Turn the stretch of material from the line containing "Screen dimensions: 554x583" through the line containing "Action: coord(1302,176)" into a numbered list, leaving out blank lines and pictures.

- _RECORD SET_:
....................
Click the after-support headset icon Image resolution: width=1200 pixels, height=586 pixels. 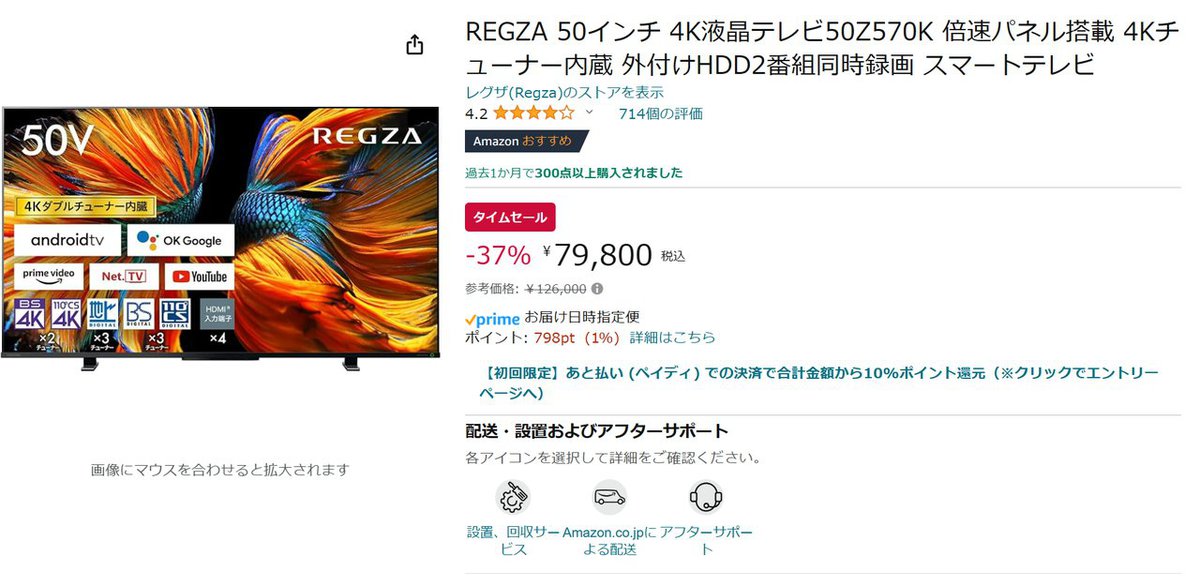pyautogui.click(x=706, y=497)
....................
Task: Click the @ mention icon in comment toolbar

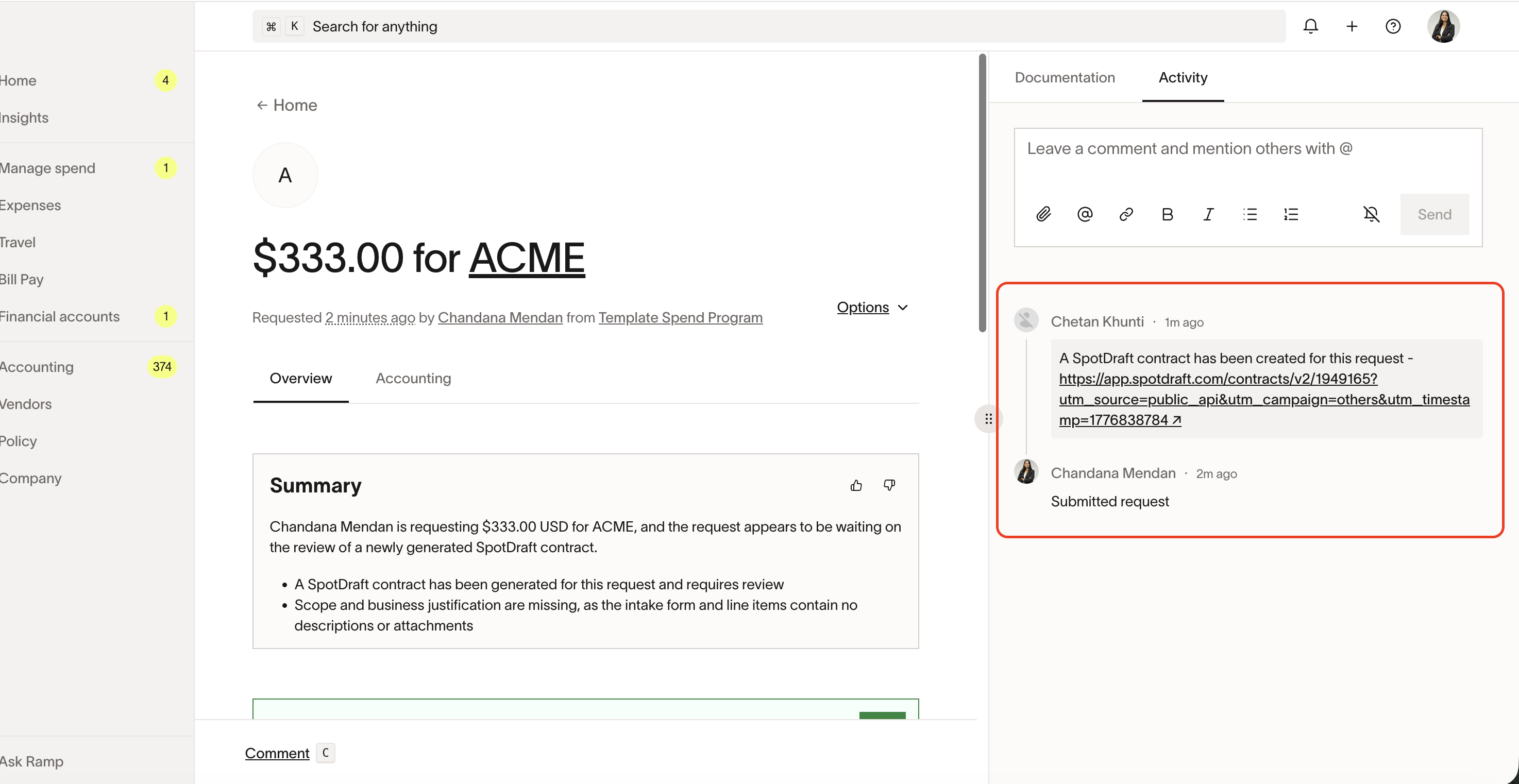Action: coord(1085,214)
....................
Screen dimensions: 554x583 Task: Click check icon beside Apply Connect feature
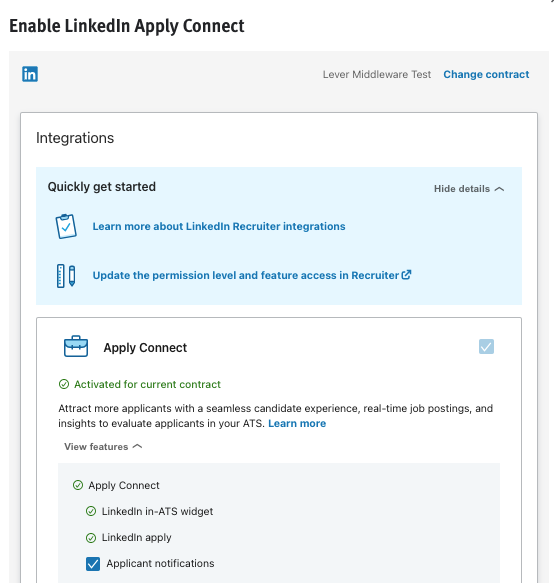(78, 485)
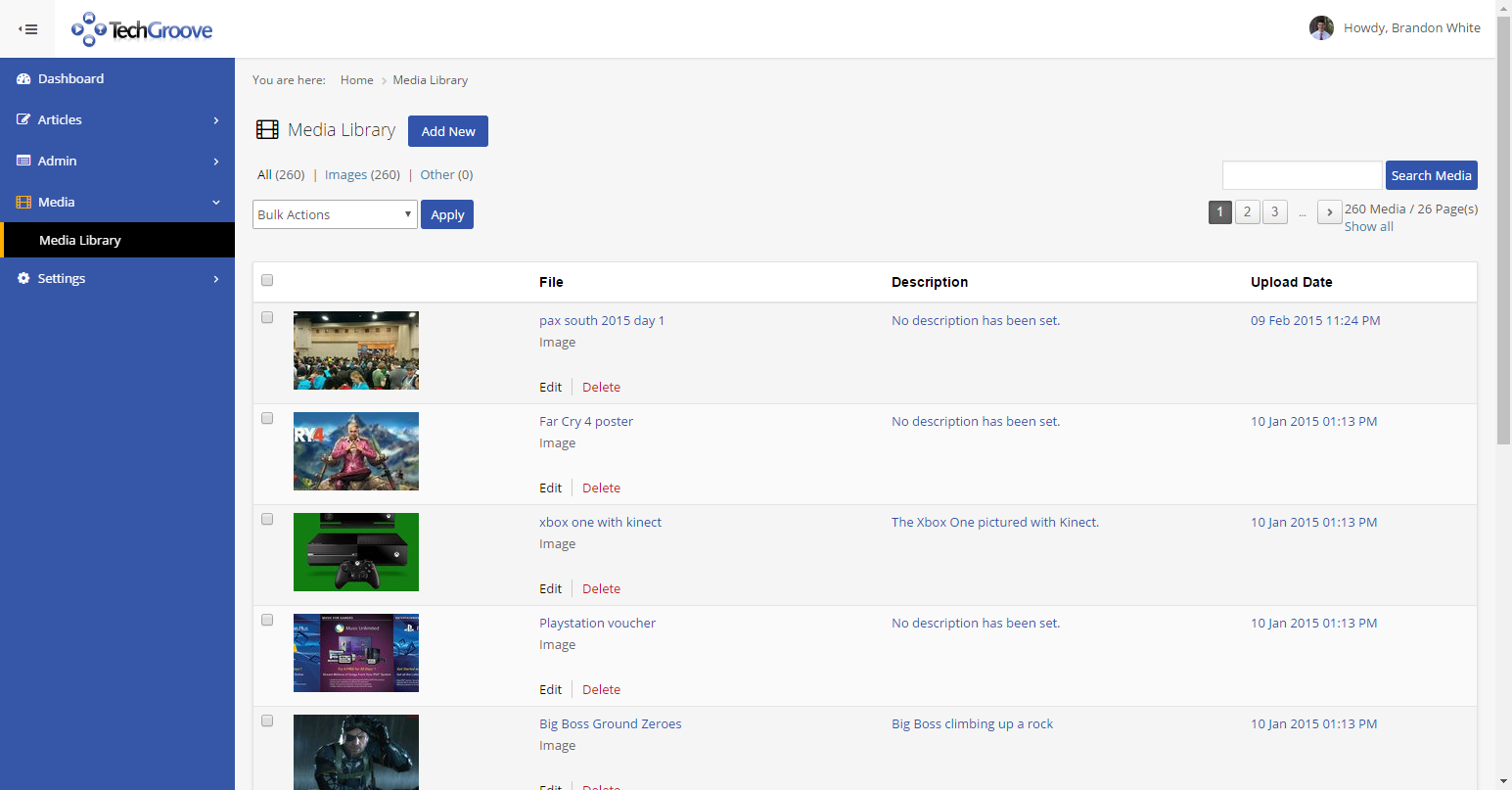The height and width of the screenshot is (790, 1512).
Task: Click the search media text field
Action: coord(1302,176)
....................
- _COMPLETE ANSWER_:
1. Screen dimensions: 554x583 Task: Click check icon beside Apply Connect feature
2. (78, 485)
3. The height and width of the screenshot is (790, 1512).
4. Task: Click the search media text field
5. Action: coord(1302,176)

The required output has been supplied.